In the Q&A session, I asked Mr. Moss directly why the decision was made to use a remotely readable chip rather than one that can only be read by physical contact. Technically, this decision is nearly indefensible, unless one wants to be able to read passports without notifying their owners – which, officially at least, is not a goal of the U.S. government’s program. Mr. Moss gave a pretty weak answer, which amounted to an assertion that it would have been too difficult to agree on a standard for contact-based reading of passports. This wasn’t very convincing, since the smart-card standard could be applied to passports nearly as-is – the only change necessary would be to specify exactly where on the passport the smart-card contacts would be. The standardization and security problems associated with contactless cards seem to be much more serious.

After the panel, I discussed this issue with Kenn Cukier of The Economist, who has followed the development of this technology for a while and has a good perspective on how we reached the current state. It seems that the decision to use contactless technology was made without fully understanding its consequences, relying on technical assurances from people who had products to sell. Now that the problems with that decision have become obvious, it’s late in the process and would be expensive and embarrassing to back out. In short, this looks like another flawed technology procurement program.

Network Monitoring: Harder Than It Looks

Proposals like the Cal-INDUCE bill often assume that it’s reasonably easy to monitor network traffic to block certain kinds of data from being transmitted. In fact, there are many simple countermeasures that users can (and do, if pressed) use to avoid monitoring.

As a simple example, here’s an interesting (and well known) technical trick. Suppose Alice has a message M that she wants to send to Bob. We’ll treat M as a number (bearing in mind that any digital message can be thought of as a number). Alice chooses a random number R which has the same number of digits as M. She sends the message R to Bob; then she computes X = M-R, and sends the message X to Bob. Obviously, Bob can add the two messages, R + (M-R), and the sum will be M – the message Alice originally wanted to send him.

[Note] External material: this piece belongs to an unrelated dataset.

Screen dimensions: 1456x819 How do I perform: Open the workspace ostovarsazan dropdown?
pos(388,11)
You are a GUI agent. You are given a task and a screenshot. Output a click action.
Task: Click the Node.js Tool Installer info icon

[Details, for mathematical purists: all arithmetic is done modulo a large prime P; R is chosen randomly in [0, P-1]. When I say a value “looks random” I mean that it is indistinguishable (in the information-theoretic sense) from a random value.]

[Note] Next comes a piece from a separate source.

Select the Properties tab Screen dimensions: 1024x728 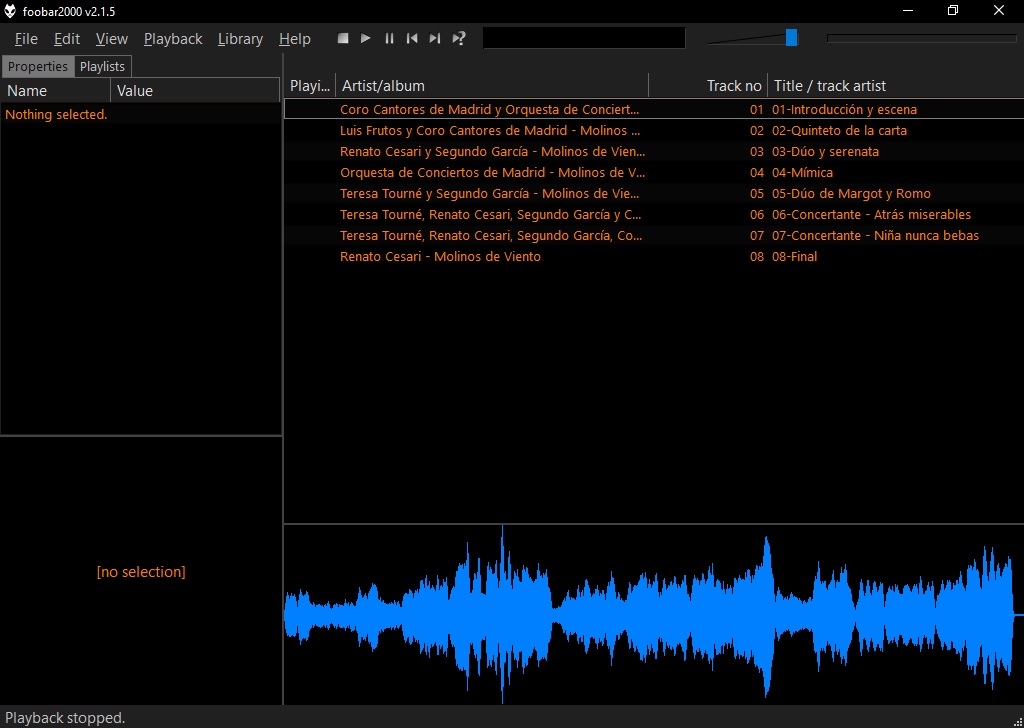point(38,67)
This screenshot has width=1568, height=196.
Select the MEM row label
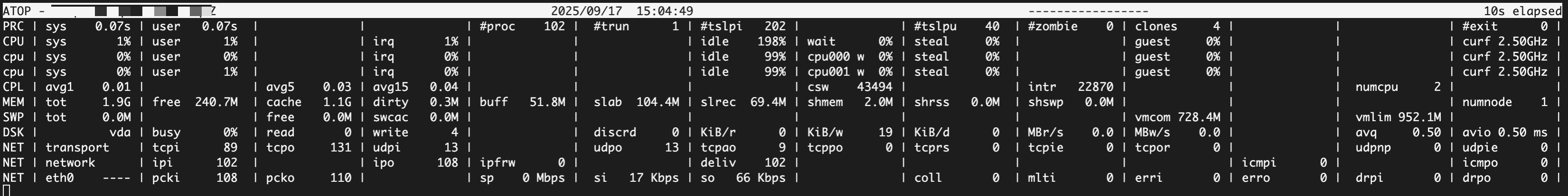pos(13,102)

Now here’s the cool part: both of the messages that Alice sends look completely random. Obviously R looks random, because Alice generated it randomly. But it turns out that X looks random too. To be more precise: either message by itself looks completely random; only by combining the two messages can any information be extracted.

By this expedient, Alice can foil any network monitor who looks at network messages one at a time. Each individual message looks innocuous, and it is only by storing messages and combining them that a monitor can learn what Alice is really telling Bob. If Alice sends the two messages by different paths, then the monitor has to gather messages from multiple paths, and combine them, to learn what Alice is telling Bob.

It’s easy for Alice to extend this trick, to split her message M into any number of pieces. For example, Alice could split M into five pieces, by generating four random numbers, R1, R2, R3, and R4, and then computing X = M-(R1+R2+R3+R4). Given any four of these five pieces, nothing can be deduced. Only somebody who has all five pieces, and knows to combine them by addition, can extract information. So a monitor has to gather and compare many messages to see what Alice is up to, even though Alice isn’t using encryption.

There are many more technical tricks like this that are easy for Alice and Bob to adopt, but hard for network monitors to cope with. If the monitors want to engage in an arms race, they’ll lose.